Bolton School has never aspired to mediocrity. Upon leaving School in 1968 to read Metallurgy at university and develop a career as a Chartered Engineer I took with me a strong sense of values and a desire to see fair play at all times. Unfortunately the world of business and commerce often provides a stage upon which other less noble agendas are played out, challenging one’s integrity and values. More than once I found myself drawing on personal reserves woven into my make up by both my schooling and my parents. Values developed and honed at Bolton Senior School and closely guarded throughout my life clearly had their roots cultivated at Park Road. How fortunate we were.

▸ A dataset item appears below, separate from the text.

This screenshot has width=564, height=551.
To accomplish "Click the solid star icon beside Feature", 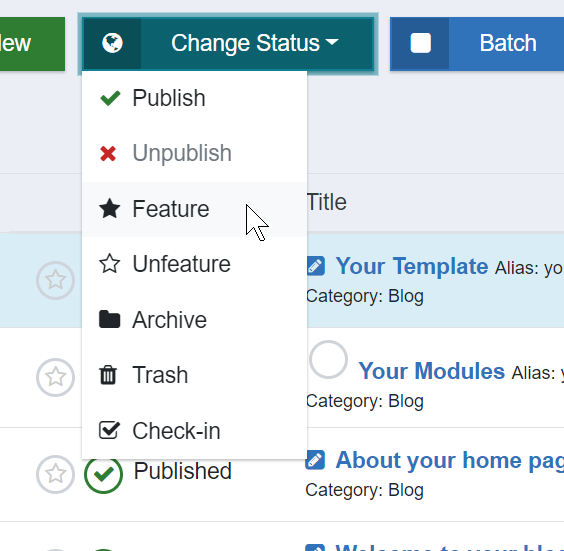I will pyautogui.click(x=109, y=209).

Fond memories and happy days.
Phillip Taylor, Metallurgist and Chartered Engineer with British Steel
Mrs Roberts was a bundle of energy and enthusiasm standing behind the piano, leading us in the songs from the BBC Music Makers series. I remember standing in the hall as a whole class of boys and having to learn to play the violin at the age of seven. What a saint she must have been to put up with that! Then there were trips to music festivals where we expected to win first prize, and more often than not we did. Singing John Rutter’s ‘Nativity Carol’ at every carol service, and learning to sing harmonies and in parts for the first time.
Now in my early 40s, a teacher of music at the largest primary school in Cumbria, and a worship leader in a Cumbrian church, it has become obvious that my early years at Park Road definitely inspired the musician in me.
My other passion over most of my lifetime has been reading. Mr H M Harrison finished each day with a story. I can’t remember other teachers reading to us, but I can remember listening to “Herbert” reading ‘Three Men in a Boat’, ‘The Little Grey Men’, and many other stories. As soon as I had heard them, I wanted to visit the library and read them for myself.
So my memories of Park Road are of many times and people, but over thirty years later my love of music and reading were most definitely inspired and started there. Now my own children have inherited the same passions and, I hope, I am inspiring generations of children in Barrow-in-Furness to be as musical as ark Road inspired me to be.
However, no violins in whole classes for me!